What mass of water is needed to react with 32.9 g lithium nitride

A. You have 32.9g of Li3N... WHat is this is moles?
Water reacts with Li3N on a 3:1 ratio. Therefore the value you got for part a, multiply by 3 to get the moles for water. Turn this value into grams.

.... All this assuming you know the moles/molecular mass/weight in grams triangle.

B. I don't understand this question... The equation is already balanced is it not?

A) First off you have to figure out how many moles of Lithium Nitride is reacting. 32.9g/(34.8g/mole) This gives you .945 moles of Li3N. So you need 3 times as many moles of H2O to complete the reaction. .945 X 3 = 2.84 moles H2O. Then you need to convert that to moles, 2.84 moles X 18.0 g/mole = 51.1 g H2O.

B) This is simply an Avagadro's number usage. There are 6.02 X 10^23 molecules in 1 mole of a substance.

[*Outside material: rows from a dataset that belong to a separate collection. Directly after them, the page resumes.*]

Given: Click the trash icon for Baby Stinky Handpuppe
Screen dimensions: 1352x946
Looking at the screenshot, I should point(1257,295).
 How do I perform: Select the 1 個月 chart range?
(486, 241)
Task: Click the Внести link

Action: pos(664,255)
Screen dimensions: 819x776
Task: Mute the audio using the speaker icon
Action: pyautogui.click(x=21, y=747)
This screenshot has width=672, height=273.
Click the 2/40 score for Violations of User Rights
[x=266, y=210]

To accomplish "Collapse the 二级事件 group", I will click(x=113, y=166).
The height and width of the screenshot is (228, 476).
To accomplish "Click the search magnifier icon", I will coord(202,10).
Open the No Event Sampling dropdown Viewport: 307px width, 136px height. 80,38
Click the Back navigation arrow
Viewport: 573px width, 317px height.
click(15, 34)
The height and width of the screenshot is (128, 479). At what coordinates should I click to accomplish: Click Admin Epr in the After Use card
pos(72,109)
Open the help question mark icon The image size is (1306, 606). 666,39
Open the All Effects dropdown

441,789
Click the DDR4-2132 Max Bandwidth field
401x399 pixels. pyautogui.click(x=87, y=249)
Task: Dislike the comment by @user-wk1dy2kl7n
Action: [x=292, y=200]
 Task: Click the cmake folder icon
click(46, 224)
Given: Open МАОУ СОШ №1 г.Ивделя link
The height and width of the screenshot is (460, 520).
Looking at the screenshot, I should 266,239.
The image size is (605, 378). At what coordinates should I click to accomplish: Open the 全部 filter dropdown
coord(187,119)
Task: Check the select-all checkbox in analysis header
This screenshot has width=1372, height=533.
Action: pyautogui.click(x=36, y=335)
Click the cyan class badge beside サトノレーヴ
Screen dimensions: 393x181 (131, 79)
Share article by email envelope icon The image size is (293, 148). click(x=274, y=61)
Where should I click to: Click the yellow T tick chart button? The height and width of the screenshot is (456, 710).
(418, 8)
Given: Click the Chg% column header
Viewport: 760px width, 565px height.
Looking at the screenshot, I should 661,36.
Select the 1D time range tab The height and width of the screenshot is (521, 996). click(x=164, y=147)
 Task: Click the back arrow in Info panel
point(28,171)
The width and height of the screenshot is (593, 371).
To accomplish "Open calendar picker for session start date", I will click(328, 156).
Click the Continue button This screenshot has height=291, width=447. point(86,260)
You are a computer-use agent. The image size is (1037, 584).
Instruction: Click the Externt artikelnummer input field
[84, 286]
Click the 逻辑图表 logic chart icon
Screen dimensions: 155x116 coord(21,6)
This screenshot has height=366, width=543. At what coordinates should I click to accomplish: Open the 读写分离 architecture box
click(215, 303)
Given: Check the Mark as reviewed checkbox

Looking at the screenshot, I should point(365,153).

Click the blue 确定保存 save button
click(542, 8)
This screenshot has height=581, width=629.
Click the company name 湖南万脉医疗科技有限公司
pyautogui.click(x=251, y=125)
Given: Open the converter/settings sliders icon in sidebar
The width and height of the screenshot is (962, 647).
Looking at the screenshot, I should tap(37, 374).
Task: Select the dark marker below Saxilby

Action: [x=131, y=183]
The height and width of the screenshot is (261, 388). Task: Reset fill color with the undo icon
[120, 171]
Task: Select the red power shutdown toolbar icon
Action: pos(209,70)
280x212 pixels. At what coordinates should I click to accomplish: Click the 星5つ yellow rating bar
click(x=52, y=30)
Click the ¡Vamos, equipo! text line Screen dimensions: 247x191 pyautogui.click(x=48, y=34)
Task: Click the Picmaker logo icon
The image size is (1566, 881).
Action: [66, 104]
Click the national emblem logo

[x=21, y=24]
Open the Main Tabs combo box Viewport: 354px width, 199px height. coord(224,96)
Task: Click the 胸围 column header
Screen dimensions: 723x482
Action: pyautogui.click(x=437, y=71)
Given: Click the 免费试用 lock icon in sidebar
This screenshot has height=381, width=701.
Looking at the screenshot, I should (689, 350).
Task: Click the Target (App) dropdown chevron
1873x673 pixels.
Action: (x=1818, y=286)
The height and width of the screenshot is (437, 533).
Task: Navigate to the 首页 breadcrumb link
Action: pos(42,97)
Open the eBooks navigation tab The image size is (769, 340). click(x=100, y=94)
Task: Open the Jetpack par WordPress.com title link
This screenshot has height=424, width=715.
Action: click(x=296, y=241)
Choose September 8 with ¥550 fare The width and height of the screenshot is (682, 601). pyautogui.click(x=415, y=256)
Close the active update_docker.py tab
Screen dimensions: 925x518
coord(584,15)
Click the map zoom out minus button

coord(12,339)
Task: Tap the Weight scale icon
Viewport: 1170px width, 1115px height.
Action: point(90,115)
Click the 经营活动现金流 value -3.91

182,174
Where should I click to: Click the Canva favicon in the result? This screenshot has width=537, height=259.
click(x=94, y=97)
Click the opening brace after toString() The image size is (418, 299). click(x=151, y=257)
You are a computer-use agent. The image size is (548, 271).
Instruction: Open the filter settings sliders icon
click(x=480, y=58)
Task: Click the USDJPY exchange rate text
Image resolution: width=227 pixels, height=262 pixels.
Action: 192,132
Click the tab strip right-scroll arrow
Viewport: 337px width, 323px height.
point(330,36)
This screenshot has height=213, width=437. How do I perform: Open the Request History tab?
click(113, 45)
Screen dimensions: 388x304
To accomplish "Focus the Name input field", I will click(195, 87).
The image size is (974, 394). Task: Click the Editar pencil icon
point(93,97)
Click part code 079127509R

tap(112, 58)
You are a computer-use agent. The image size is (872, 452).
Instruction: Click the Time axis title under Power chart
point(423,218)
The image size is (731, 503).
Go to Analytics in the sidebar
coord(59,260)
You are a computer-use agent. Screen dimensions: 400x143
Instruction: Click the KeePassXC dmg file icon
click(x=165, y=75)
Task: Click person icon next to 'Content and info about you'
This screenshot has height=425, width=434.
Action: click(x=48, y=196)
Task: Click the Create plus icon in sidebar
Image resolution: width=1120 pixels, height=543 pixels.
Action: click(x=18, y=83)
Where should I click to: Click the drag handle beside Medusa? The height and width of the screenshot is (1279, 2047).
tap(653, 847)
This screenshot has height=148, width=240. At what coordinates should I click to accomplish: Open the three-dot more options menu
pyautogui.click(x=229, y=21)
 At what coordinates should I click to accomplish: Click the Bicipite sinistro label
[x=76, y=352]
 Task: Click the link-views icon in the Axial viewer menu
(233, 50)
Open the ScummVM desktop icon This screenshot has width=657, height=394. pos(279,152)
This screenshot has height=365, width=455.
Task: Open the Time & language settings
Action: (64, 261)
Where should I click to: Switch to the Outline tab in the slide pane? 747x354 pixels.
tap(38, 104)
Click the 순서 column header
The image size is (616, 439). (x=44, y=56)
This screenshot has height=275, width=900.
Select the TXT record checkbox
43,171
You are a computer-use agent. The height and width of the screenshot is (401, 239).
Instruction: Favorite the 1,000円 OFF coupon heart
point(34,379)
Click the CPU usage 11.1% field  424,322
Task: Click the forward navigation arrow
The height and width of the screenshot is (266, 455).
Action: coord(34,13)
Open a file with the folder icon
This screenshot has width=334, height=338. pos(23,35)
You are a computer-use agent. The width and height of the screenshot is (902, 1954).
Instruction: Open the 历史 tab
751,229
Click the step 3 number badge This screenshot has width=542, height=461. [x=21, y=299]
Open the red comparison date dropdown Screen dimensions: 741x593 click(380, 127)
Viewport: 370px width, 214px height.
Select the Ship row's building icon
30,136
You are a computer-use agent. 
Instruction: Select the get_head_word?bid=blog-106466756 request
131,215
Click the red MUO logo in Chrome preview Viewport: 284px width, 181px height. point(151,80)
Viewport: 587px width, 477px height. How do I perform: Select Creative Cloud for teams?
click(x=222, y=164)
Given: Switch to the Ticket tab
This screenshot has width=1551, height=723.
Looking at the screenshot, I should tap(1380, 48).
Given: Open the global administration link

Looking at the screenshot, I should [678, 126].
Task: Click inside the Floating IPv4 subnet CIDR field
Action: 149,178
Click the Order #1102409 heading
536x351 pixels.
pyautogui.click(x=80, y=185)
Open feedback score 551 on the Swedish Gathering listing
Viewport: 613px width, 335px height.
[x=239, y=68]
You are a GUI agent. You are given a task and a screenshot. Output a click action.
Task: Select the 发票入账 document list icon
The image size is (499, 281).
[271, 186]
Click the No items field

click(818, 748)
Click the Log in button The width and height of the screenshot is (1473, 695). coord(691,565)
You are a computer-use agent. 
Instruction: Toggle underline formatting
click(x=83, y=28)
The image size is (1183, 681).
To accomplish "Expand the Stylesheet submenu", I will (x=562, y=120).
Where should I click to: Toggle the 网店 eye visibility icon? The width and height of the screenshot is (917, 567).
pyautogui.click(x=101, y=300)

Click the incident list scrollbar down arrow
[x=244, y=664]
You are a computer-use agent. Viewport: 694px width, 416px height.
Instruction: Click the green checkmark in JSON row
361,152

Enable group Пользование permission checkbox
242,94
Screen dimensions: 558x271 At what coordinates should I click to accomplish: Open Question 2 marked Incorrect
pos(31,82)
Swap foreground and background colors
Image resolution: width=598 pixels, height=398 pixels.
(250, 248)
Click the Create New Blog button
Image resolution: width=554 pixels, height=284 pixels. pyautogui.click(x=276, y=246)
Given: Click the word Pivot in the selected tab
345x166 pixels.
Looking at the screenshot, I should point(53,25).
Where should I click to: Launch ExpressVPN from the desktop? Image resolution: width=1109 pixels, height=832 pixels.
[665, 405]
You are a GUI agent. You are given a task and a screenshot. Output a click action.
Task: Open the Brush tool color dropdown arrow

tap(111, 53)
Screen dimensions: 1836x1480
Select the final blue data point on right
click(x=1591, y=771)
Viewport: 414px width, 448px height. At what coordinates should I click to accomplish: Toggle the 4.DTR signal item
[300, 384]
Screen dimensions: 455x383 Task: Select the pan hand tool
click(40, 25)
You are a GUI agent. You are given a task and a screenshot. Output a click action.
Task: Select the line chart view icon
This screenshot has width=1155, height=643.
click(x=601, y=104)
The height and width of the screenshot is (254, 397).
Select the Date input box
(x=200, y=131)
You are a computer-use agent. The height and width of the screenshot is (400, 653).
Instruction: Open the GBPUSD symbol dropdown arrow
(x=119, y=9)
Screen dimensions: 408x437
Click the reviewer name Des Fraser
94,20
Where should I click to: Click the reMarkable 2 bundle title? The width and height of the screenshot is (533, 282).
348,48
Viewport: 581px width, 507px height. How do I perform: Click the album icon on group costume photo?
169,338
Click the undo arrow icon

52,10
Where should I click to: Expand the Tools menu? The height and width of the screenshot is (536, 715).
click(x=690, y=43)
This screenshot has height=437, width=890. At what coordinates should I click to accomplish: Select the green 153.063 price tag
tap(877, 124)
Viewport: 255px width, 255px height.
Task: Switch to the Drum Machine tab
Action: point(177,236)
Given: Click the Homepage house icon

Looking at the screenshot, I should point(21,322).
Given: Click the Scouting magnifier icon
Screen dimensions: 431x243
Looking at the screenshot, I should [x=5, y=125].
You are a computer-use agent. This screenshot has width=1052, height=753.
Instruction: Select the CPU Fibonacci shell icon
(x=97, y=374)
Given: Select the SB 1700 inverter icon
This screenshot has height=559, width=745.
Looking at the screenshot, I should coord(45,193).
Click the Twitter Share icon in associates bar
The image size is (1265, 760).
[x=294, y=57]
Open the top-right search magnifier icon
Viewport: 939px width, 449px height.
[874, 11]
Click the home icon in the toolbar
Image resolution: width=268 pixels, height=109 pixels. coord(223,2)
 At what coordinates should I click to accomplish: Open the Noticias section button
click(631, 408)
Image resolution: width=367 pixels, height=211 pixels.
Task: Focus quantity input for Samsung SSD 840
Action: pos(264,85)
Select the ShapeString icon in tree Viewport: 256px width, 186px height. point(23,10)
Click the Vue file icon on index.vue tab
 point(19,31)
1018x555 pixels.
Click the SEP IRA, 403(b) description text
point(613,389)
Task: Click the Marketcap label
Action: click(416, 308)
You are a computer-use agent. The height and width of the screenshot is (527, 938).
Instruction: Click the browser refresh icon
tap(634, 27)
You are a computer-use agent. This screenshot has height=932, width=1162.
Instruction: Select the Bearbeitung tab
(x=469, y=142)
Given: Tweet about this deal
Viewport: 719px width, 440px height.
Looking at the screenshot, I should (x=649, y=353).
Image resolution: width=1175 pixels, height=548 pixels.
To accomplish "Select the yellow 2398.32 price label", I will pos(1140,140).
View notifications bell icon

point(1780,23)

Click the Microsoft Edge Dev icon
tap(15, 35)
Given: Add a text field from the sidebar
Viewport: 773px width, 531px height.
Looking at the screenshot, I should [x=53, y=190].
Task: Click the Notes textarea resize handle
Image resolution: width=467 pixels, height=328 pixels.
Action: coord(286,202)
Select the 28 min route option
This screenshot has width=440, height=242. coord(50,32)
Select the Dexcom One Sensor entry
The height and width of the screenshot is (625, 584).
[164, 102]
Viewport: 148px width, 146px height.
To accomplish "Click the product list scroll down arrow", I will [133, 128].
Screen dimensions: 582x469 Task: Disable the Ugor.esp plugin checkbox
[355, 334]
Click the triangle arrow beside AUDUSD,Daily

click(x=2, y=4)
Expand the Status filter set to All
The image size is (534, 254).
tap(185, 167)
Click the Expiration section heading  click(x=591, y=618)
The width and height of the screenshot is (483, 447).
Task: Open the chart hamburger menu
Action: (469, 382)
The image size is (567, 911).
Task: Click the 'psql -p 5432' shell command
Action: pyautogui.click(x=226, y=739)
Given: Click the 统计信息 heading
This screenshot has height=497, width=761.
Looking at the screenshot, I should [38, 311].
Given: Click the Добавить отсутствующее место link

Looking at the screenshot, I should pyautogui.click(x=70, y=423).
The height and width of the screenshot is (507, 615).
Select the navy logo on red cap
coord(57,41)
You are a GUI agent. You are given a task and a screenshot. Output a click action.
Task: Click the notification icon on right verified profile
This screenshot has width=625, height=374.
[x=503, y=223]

So you take the 1 mole X 6.02 X 10^23molecules/mole = 6.02 X 10^23 molecules NH3.

C) This question is a multiple application problem. First you need to convert the 15.0L NH3 to moles. This is done using the conversion factor of 22.4L per mole of gas @ STP. 15.0L/(22.4L/mole)= .670 moles NH3. Then, since the mole ratio of Li3N consumed to NH3 produced is 1:1, you need the same amount of Li3N, or .670 moles of Li3N. Then you just convert to grams. .670 moles Li3N X 34.8g/mole=23.3 g Li3N.